**Brief**
Your answer must be the line holding "Click the Print printer button" followed by every later line through the end of the entries, exactly as written.
(Data records)
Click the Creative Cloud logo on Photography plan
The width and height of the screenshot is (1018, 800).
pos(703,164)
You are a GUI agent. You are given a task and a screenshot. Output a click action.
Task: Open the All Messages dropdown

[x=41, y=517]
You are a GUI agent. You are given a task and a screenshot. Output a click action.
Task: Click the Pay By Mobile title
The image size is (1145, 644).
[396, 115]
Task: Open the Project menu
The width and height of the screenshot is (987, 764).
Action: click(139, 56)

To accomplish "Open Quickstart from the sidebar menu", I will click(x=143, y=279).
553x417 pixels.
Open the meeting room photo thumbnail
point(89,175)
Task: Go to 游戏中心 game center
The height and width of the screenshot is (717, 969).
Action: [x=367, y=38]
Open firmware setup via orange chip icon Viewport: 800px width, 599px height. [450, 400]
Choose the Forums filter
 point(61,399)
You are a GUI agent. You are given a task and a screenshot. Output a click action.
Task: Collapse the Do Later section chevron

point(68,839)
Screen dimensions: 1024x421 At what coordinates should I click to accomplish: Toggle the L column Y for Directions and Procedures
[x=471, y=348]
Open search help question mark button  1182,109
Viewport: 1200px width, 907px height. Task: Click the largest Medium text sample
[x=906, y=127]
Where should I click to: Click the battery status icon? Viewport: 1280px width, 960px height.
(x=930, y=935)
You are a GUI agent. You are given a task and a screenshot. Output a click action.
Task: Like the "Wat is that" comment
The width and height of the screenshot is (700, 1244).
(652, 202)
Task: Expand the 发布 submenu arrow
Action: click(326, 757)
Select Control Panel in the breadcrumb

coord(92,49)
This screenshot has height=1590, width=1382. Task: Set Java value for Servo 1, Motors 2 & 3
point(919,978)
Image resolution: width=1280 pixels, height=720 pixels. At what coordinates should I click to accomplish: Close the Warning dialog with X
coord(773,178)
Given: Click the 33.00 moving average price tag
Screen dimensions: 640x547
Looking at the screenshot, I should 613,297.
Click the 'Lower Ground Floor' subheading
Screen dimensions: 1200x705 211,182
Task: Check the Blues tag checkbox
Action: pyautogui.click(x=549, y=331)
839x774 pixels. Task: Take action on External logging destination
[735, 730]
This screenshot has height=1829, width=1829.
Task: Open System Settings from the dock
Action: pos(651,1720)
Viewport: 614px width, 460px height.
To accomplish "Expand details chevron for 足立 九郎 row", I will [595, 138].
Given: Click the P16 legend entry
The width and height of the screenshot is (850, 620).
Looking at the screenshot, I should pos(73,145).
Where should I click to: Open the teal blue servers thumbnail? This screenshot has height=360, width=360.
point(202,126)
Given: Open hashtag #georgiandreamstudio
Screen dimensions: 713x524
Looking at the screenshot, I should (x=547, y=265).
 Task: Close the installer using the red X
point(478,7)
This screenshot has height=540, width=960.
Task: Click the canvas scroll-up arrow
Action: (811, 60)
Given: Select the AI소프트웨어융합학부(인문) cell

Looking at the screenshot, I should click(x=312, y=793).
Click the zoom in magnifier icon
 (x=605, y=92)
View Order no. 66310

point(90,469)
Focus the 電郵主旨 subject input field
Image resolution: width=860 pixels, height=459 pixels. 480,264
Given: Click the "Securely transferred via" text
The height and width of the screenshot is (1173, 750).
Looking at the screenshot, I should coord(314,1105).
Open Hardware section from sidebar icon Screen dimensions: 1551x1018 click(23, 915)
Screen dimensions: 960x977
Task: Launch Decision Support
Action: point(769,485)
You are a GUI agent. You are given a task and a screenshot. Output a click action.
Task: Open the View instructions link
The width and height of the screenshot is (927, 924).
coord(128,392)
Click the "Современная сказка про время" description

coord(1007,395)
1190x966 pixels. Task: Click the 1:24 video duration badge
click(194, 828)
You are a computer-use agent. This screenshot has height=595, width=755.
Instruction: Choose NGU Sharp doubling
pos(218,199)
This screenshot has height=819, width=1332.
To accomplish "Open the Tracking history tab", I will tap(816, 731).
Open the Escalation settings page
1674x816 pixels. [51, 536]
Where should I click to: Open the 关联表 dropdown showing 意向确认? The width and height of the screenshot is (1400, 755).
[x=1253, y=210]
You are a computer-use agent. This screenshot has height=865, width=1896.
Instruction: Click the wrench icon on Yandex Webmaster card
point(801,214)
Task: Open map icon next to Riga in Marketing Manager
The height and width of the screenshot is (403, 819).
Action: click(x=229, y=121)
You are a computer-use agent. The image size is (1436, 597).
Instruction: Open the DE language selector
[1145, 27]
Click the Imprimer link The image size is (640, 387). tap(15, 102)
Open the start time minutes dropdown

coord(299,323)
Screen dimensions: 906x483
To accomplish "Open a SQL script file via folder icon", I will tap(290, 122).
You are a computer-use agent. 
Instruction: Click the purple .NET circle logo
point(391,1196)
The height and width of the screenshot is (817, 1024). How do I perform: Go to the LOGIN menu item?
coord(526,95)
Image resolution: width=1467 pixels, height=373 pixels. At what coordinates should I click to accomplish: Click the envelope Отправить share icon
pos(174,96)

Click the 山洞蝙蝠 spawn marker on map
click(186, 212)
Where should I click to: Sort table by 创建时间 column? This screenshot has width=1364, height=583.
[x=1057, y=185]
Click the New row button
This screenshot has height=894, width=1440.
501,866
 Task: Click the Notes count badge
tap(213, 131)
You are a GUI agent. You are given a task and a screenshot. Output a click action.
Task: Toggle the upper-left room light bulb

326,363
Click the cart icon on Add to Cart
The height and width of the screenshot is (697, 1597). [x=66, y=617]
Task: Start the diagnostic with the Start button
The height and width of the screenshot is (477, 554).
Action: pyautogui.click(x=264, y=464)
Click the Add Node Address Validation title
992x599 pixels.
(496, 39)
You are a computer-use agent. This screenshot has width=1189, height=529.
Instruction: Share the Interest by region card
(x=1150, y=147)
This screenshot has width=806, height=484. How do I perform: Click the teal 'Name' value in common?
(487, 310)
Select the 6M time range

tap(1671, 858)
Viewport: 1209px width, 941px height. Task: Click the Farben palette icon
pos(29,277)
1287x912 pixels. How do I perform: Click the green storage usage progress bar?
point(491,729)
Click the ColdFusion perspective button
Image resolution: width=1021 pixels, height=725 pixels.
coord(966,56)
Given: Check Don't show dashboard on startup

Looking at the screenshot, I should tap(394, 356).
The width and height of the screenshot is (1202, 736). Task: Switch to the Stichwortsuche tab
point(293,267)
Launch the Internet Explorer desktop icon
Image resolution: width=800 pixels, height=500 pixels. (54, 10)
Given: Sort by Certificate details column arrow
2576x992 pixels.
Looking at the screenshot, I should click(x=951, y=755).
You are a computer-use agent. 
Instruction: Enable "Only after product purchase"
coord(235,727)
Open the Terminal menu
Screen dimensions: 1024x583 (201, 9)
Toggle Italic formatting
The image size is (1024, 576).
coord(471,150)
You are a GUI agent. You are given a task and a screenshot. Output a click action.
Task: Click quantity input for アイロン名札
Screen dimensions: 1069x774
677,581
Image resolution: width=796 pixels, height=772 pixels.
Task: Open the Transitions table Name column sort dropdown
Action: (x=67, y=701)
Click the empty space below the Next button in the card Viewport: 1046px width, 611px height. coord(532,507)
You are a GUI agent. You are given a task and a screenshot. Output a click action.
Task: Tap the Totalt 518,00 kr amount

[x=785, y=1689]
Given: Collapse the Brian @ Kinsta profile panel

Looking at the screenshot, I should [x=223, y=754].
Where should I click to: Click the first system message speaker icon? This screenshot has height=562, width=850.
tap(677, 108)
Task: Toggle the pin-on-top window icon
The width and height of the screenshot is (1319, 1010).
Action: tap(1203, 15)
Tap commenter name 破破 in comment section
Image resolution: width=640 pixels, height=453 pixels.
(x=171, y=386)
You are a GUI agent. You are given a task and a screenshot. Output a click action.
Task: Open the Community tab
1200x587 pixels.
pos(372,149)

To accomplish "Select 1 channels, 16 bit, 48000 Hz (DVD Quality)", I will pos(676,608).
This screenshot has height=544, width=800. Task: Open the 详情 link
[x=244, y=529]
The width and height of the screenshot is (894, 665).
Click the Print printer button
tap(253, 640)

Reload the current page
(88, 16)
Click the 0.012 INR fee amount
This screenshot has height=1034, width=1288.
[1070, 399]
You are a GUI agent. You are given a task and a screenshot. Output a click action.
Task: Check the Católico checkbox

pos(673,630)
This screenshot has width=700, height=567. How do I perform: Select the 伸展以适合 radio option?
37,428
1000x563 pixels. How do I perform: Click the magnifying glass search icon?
(End Data records)
**Result of this exercise**
Click the Print printer button
tap(253, 640)

Reload the current page
(88, 16)
Click the 0.012 INR fee amount
This screenshot has height=1034, width=1288.
[1070, 399]
You are a GUI agent. You are given a task and a screenshot. Output a click action.
Task: Check the Católico checkbox

pos(673,630)
This screenshot has width=700, height=567. How do I perform: Select the 伸展以适合 radio option?
37,428
1000x563 pixels. How do I perform: Click the magnifying glass search icon?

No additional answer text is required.